WriteFest windows of opportunity, and other writerly news

Bundaberg’s WriteFest is a great event, one of those fairly intimate occasions when everyone’s just chilled out yet totally keen. This year the organisers have upped the ante, offering a workshop with Louise Cusack — her writing advice is always worth it — as well as the chance to get feedback from Allen & Unwin’s Rachael Donovan on how to improve a submission to a publisher, and a chance to talk to Clan Destine Press’s Lindy Cameron about a manuscript. But you want to be quick: applications for the feedback sessions close on Sunday April 15. Check out the website: there’s plenty more on, including two workshops with Marianne de Pierres and seminars on many things writerly. WriteFest is held on May 19.

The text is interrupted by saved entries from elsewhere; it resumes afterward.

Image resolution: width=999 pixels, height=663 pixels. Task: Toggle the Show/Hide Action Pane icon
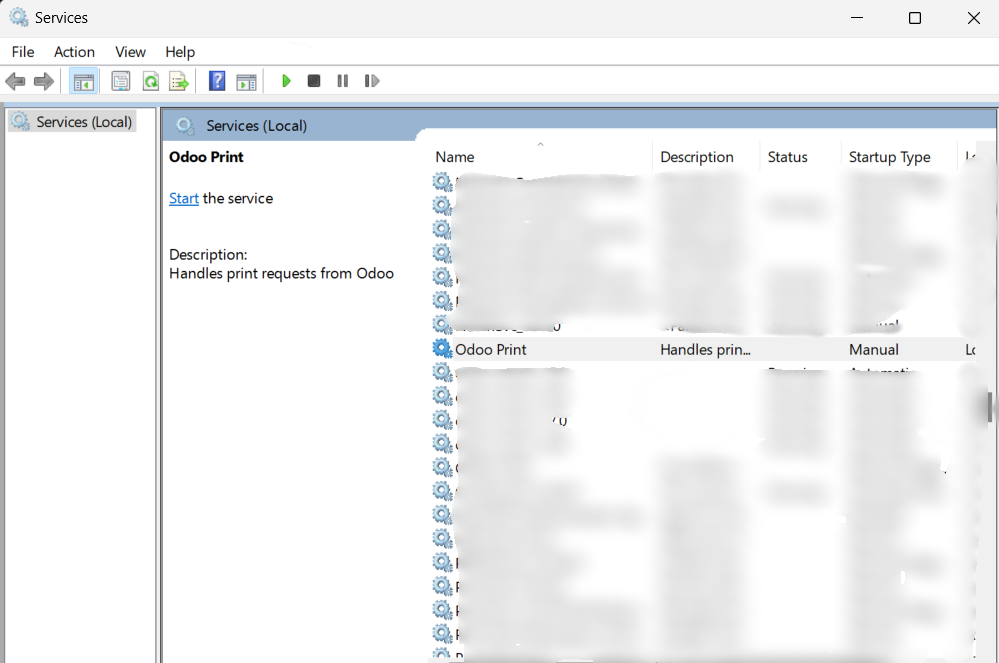pos(246,81)
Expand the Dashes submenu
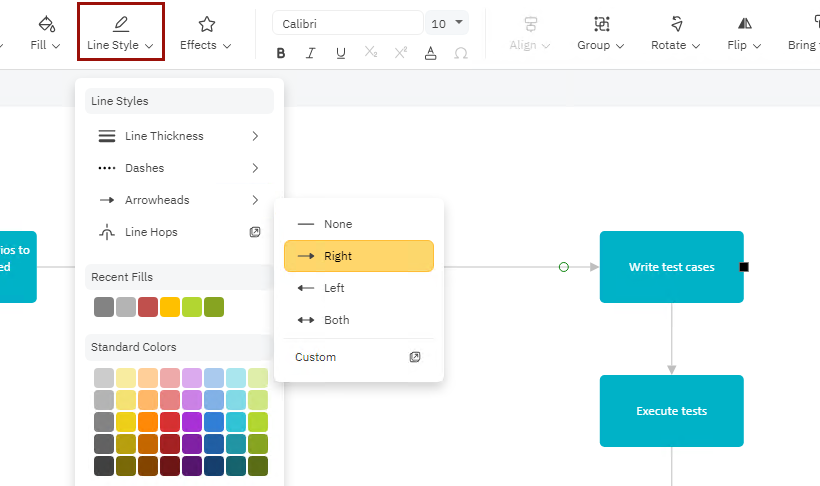This screenshot has width=820, height=486. (178, 168)
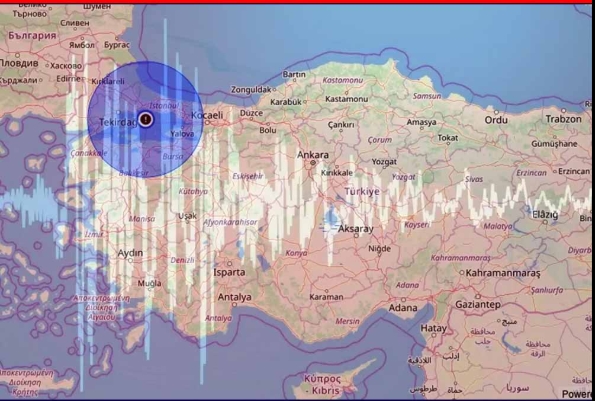Click the Trabzon city label
The height and width of the screenshot is (401, 595).
[564, 119]
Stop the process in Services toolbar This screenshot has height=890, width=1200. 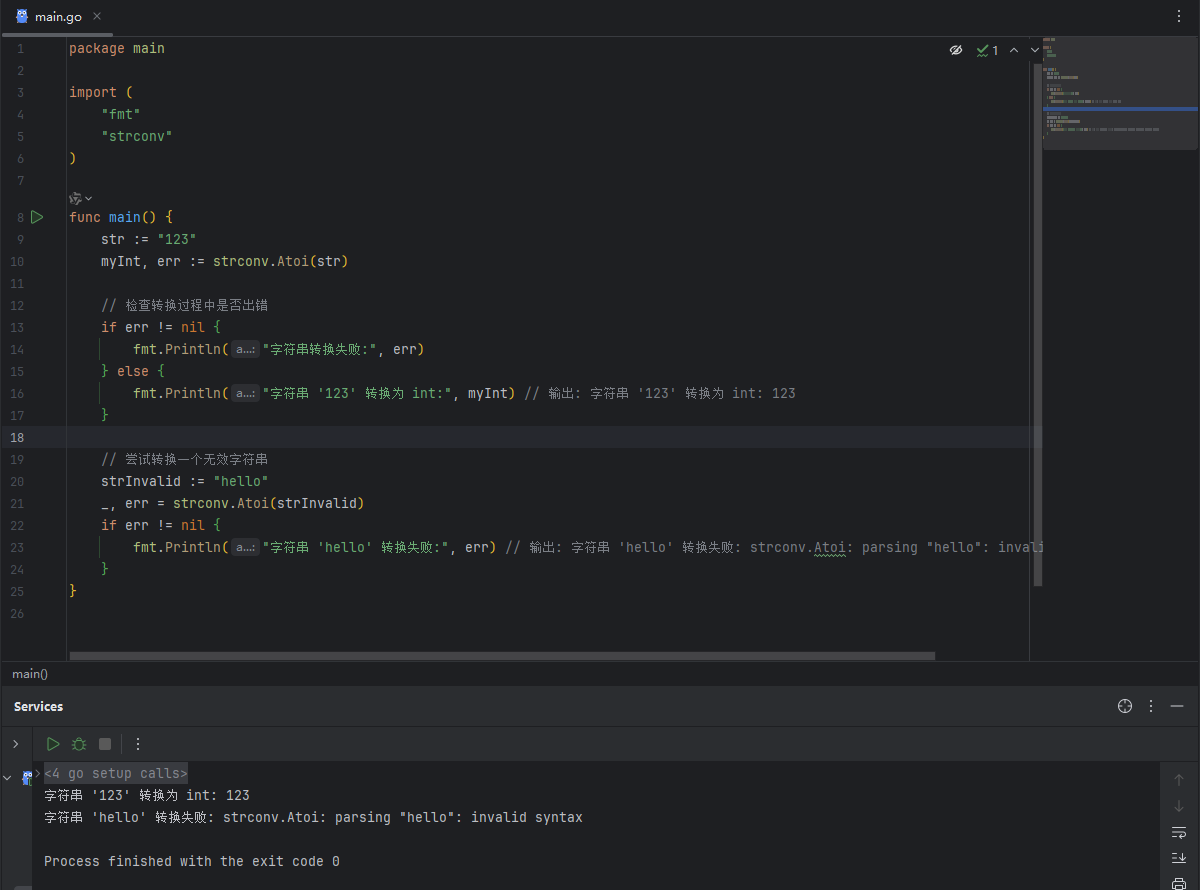[x=105, y=744]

  • Michael Hauge provides insight into story structure and the rules of engagement for hero and ‘reflection character’.
  • The horror of having a book go to print without its opening line, and a constructive way of dealing with the misdeed, courtesy of Kirstyn McDermott.
  • I’ve recently had cause to chinwag with a.rawlings, this year’s Arts Queensland poet in residence hosted by Queensland Poetry Festival, and was again struck by the power of the written word when read out loud. I found her poem, ‘a hoosh a ha’, inside her collection Wide Slumber for Lepidopterists, and then this clip on YouTube of her performing the piece. It’s a gorgeous book, beautifully laid out, but to hear those words out loud: wow. To complete the narrative circle of this post, it’s worth the mention that one of Louise Cusack’s suggestions for improving self-editing is to read the work out loud. Advice I really wish I’d take more often, because it really does highlight awkwardness, errors and repetition.